=== Exercise description ===
Find all the lines in the material below with the word "agent", and copy them.

=== Data under study ===
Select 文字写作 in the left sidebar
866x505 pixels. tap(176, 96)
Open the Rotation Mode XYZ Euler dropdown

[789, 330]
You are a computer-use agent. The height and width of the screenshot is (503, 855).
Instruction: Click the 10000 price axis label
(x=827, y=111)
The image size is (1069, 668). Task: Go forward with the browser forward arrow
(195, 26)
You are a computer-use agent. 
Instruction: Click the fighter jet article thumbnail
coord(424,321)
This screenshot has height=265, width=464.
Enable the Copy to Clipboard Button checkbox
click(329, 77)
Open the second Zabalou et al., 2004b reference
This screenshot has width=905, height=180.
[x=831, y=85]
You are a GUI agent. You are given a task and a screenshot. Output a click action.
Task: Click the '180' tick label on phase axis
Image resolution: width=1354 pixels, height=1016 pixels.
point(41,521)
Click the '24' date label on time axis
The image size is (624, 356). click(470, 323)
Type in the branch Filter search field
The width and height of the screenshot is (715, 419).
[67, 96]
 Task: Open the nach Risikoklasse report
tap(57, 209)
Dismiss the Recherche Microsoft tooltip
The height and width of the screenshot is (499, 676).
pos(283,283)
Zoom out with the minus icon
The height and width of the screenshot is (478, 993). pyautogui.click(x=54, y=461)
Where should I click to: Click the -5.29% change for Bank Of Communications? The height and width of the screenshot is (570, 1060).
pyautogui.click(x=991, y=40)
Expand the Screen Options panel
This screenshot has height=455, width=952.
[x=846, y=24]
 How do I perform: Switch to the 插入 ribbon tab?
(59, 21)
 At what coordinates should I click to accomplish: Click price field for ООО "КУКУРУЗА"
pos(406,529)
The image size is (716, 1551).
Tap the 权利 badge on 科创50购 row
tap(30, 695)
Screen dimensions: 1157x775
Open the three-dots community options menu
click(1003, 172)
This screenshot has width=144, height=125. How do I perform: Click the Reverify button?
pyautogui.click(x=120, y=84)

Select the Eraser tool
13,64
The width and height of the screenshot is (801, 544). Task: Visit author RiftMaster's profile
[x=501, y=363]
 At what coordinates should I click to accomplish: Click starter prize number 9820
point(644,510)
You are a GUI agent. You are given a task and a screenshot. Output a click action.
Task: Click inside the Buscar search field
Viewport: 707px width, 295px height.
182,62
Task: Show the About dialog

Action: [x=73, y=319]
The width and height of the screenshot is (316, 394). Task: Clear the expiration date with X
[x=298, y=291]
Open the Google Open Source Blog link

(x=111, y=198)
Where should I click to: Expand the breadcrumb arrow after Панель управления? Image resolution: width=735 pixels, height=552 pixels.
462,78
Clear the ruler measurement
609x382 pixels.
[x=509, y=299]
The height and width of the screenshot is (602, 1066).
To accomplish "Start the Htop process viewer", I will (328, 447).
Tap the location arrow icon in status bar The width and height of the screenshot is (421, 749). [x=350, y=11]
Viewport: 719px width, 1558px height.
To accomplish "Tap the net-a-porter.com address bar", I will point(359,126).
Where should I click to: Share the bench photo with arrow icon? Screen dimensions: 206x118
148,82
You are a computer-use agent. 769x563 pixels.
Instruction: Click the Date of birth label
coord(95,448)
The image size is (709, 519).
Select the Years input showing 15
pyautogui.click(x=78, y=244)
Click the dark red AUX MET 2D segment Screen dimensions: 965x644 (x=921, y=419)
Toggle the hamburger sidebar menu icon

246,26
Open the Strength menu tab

=== Written response ===
You are a computer-use agent. The height and width of the screenshot is (503, 855).
You are a computer-use agent. 
You are a GUI agent. You are given a task and a screenshot. Output a click action.
You are a GUI agent. You are given a task and a screenshot. Output a click action.
You are a computer-use agent. 769x563 pixels.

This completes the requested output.